The script tries to give him a tragic backstory - wife and three children murdered, Hercules framed for the crime, forcing him into the life of a mercenary - but it's largely irrelevant until the inevitable moment when the truth is revealed to all.

In the big picture, it's only appropriate that the central role and its A-list star are wasted so badly; the film's entire M.O. is to take everything that might be idiosyncratic about it and sand it all down into an indistinct, impersonal blob. And that goes right down to the core ideas in the script, which are actually pretty interesting - in theory, anyway. In this take on the iconic character, the myth precedes the man. We begin with Hercules' fantastical origins - that he is the son of Zeus, born to a mortal woman. That he has constantly stymied attempts at his life, courtesy of Hera, Zeus' jealous wife. That he heroically completed the Twelve Labors, including defeating a seemingly indestructible lion with his bare hands.

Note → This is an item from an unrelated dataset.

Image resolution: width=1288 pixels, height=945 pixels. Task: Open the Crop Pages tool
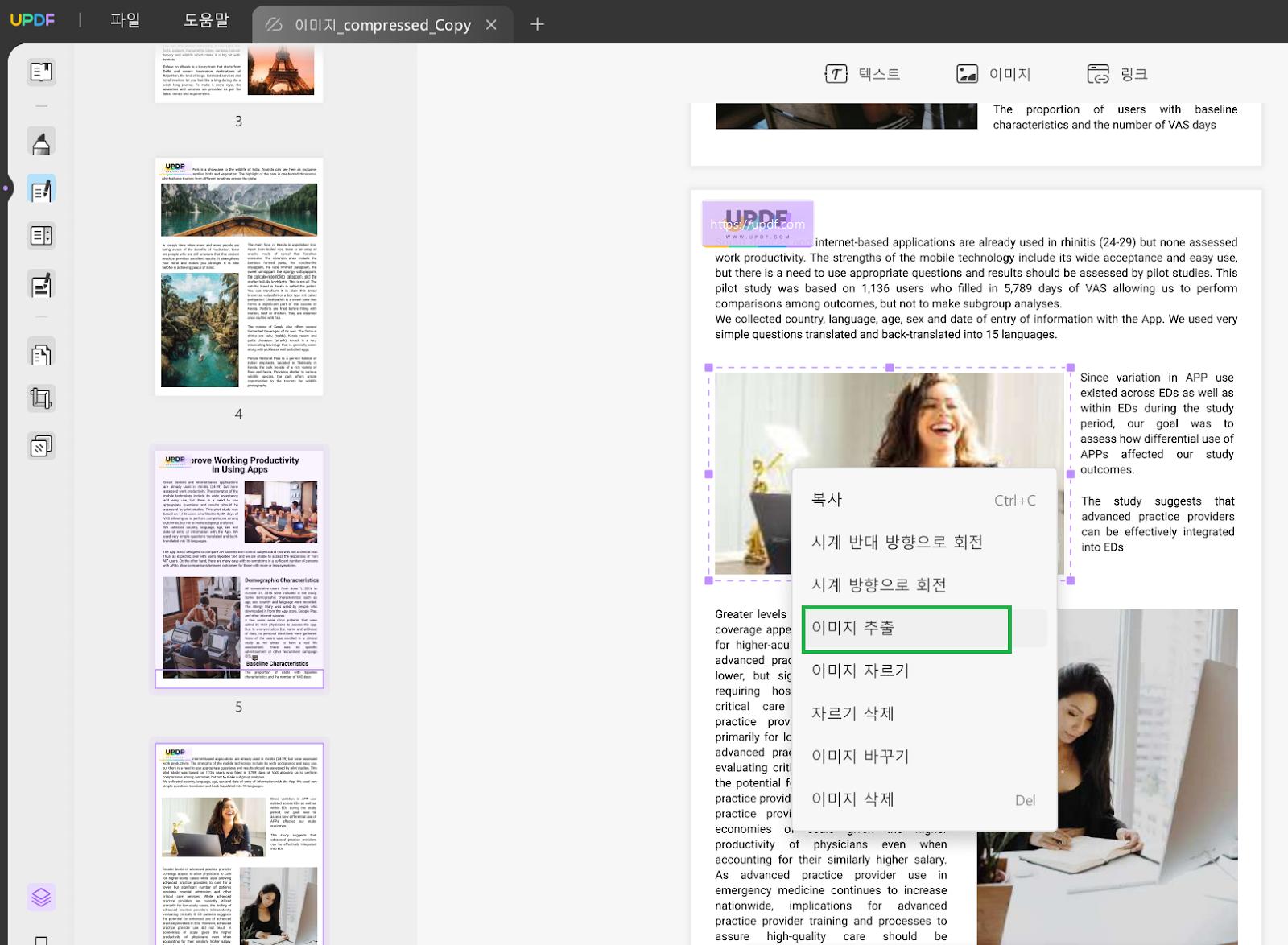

The legends continue to be told on the battlefield, but as we discover, those stories are embellished at the very least, completely made up at most. In an early action sequence, Hercules seemingly - from the perspective of the antagonists, anyway - fights off nearly an entire gang of thieves all by himself. In reality, his cohorts are hiding in the shadows - one armed with knives, another with arrows, another with a spear - to help make the job look easy. But it's the myth of Hercules that prevails.

The legends of his exploits are what get Hercules his latest gig - defending the Thracian kingdom from the ongoing attacks of Rheseus' army, at the behest of Lord Cotys (John Hurt) and his daughter Ergenia (Rebecca Ferguson). The Thracian general, Sitacles (Peter Mullan), doesn't believe much of what he's heard about Hercules, but it certainly behooves him to let his soldiers believe it.

Again and again, the film goes back to that contrast between legends and truths, and how those legends affect everyone's impressions of everyone else. Each army passes along wild tales and rumors of the army they're fighting next. Hercules may or may not be a demigod, may or may not be the son of Zeus; all that matters is that the armies behind him believe it. Rheseus' army may or may not be centaurs; all that matters is that the Thracian forces believe it could be true. In this respect, Hercules is like the dumb Greek cousin to The Assassination of Jesse James by the Coward Robert Ford.

Whether those ideas come from the screenplay itself or - more likely - Steve Moore's graphic novel Hercules: The Thracian Wars, the filmed version doesn't do them justice. That would be too much ambition for this movie. Hercules is competently but unimaginatively made (or, to put it more concisely, it's directed by Brett Ratner). It has no desire to stand out; everything about it is designed to be as generic as possible, from the costumes to the choreography of the action. Nowhere is this more apparent than in Fernando Velázquez's terrible original score, which sounds like what would happen if a computer program were fed every sweeping, triumphant, battle-ready score from every historical action epic ever made, and then spit out a composite result.

But all of that mediocrity could have been saved if the movie had really milked its star power - if it really let Dwayne Johnson chew into the character. He's no stranger to roles driven by single-minded, even one-dimensional determination (in George Tillman Jr's underrated, gloriously disreputable Faster, for example, Johnson's over-the-top intensity - in a nearly wordless performance - stretches into maniacal territory, which is what gives the film its propulsive energy and unhinged tone); but in this case, he's little more than a collection of muscles and armor, not so much a movie star as a movie-star façade. I want the real Dwayne Johnson back.